Halyard’s eyebrows arched high. “Well! I should hope they wouldn’t print it! What on earth does he think he’s doing? Good lord, you’re lucky if he isn’t behind bars, inciting to advocate the commission of sabotage like that. He didn’t really think somebody’d print it, did he?”
“He didn’t care. He had to write it, so he wrote it.”
“Why doesn’t he write about clipper ships, or something like that? This book about the old days on the Erie Canal—the man who wrote that is cleaning up. Big demand for that bare-chested stuff.”
She shrugged helplessly. “Because he never got mad at clipper ships or the Erie Canal, I guess.”
“He sounds very maladjusted,” said Halyard distastefully. “If you ask me, my dear, he needs the help of a competent psychiatrist. They do wonderful things in psychiatry these days. Take perfectly hopeless cases, and turn them into grade A citizens. Doesn’t he believe in psychiatry?”
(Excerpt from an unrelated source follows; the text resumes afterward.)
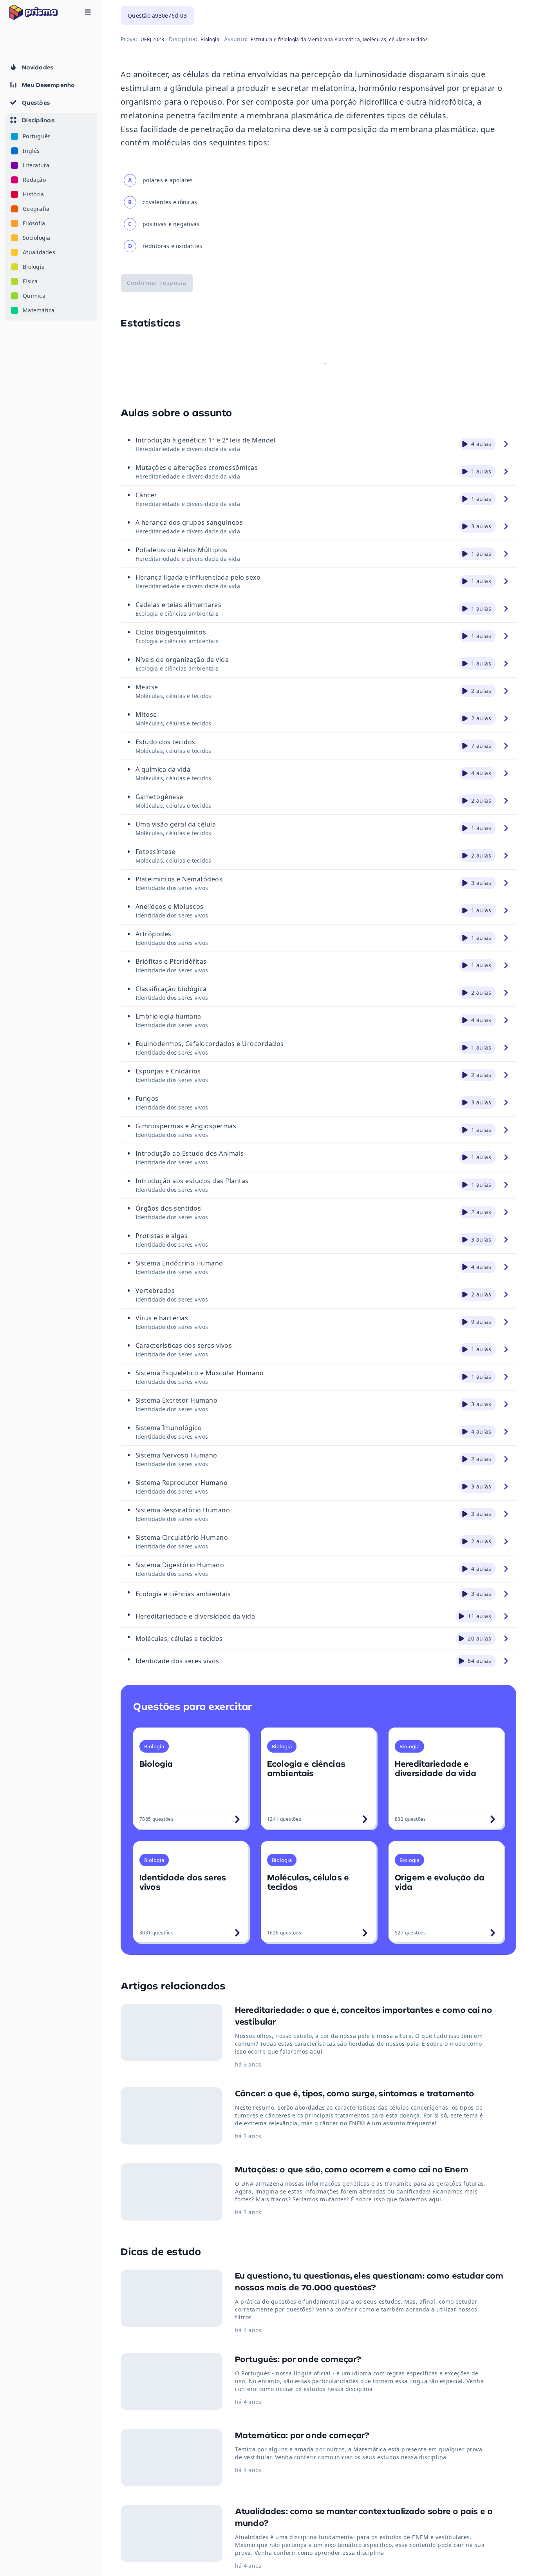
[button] (51, 217)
“Yes, indeed. He watched his brother find peace of mind through psychiatry. That’s why he won’t have anything to do with it.”
“I don’t follow. Isn’t his brother happy?”
“Utterly and always happy. And my husband says somebody’s just got to be maladjusted; that somebody’s got to be uncomfortable enough to wonder where people are, where they’re going, and why they’re going there. That was the trouble with his book. It raised those questions, and was rejected. So he was ordered into public-relations duty.”
“So the story has a happy ending after all,” said Halyard.